Project Slingshot
- Formation: 2026
- Founder: Matthew Glover and Naomi Hallum
- Tax ID no.: 39-3915501
- Legal status: 501(c)(3) organisation
- Purpose: Animal advocacy
- Chief executive officer: Naomi Hallum
- Website: projectslingshot.com

= Project Slingshot (organisation) =

Animal advocacy organisation founded in 2026

Project Slingshot is an animal advocacy organisation founded in 2026 by Matthew Glover and Naomi Hallum. It campaigns against intensive animal farming and states that its long-term aim is to end factory farming by 2040. Its first major campaign opposed the use of high-concentration carbon dioxide to stun pigs before slaughter.

The organisation seeks to change public attitudes towards factory farming through advertising, investigations and public campaigns.

==Campaigns==

===Carbon dioxide stunning campaign===

Project Slingshot's launch campaign focused on the use of high-concentration carbon dioxide to stun pigs before slaughter. The campaign, featuring the tagline Don't Buy It, included advertising across the London Underground network featuring public figures including comedian Diane Morgan. Project Slingshot argued that describing the method as humane was misleading and called for the practice to end, joining calls from other campaigners and organisations including the former Farm Animal Welfare Council.

In June 2026, the organisation projected footage of pigs undergoing carbon dioxide stunning onto several London landmarks, including the Palace of Westminster, Tate Modern and Tower Bridge. Zack Polanski, leader of the Green Party of England and Wales, attended the projection at Tate Modern and expressed support for ending the practice.
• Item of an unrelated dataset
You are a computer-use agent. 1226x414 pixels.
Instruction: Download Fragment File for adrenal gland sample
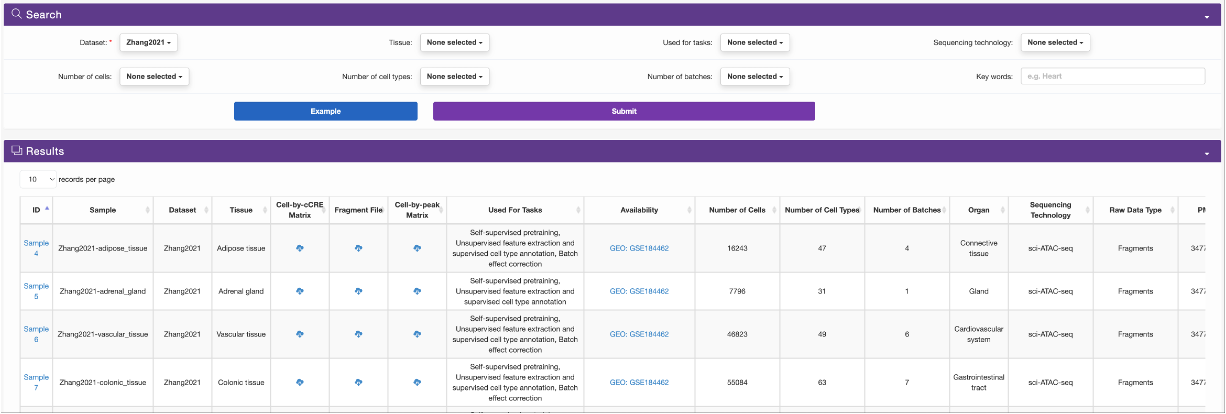tap(358, 291)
===Campaign against fast-growing chickens===

In July 2026, Project Slingshot joined the animal advocacy organisation Anima in a campaign calling on Pret A Manger to stop using fast-growing chicken breeds. Project Slingshot again used advertisements on the London Underground, this time to draw attention to welfare concerns associated with chickens bred for meat. The organisation was supported by comedians Sara Pascoe and Kerry Godliman, musician Paul McCartney and actor Joanna Lumley.

In August 2026, Project Slingshot launched The Chicken Quiz, a campaign video featuring comedians Jon Richardson, Sara Pascoe and Kerry Godliman and hosted by comedian Sam Campbell. The sketch was directed by Simon Amstell and focused on conditions experienced by chickens bred for meat, while also criticising claims made on chicken packaging. It formed part of a wider £3 million Don't Buy It campaign and was accompanied by further advertisements across the London Underground featuring Campbell, Richardson, Pascoe, Godliman and Chris Packham.

Project Slingshot said the campaign was intended to draw attention to welfare problems associated with fast-growing chickens and announced plans to increase its campaign investment to £15 million.

==Reception==

Writing in Farmers Guardian, Chris Brayford criticised the campaign for portraying British farming in an unfairly negative light and argued that it overlooked producers maintaining higher welfare standards. He nevertheless wrote that the campaign highlighted the need for the farming industry to improve public engagement and transparency regarding animal welfare.

Writing in The Grocer, Mike Coppen-Gardner suggested that campaigns such as Project Slingshot represented a growing reputational challenge for the meat industry and discussed whether it faced a potential "tobacco moment".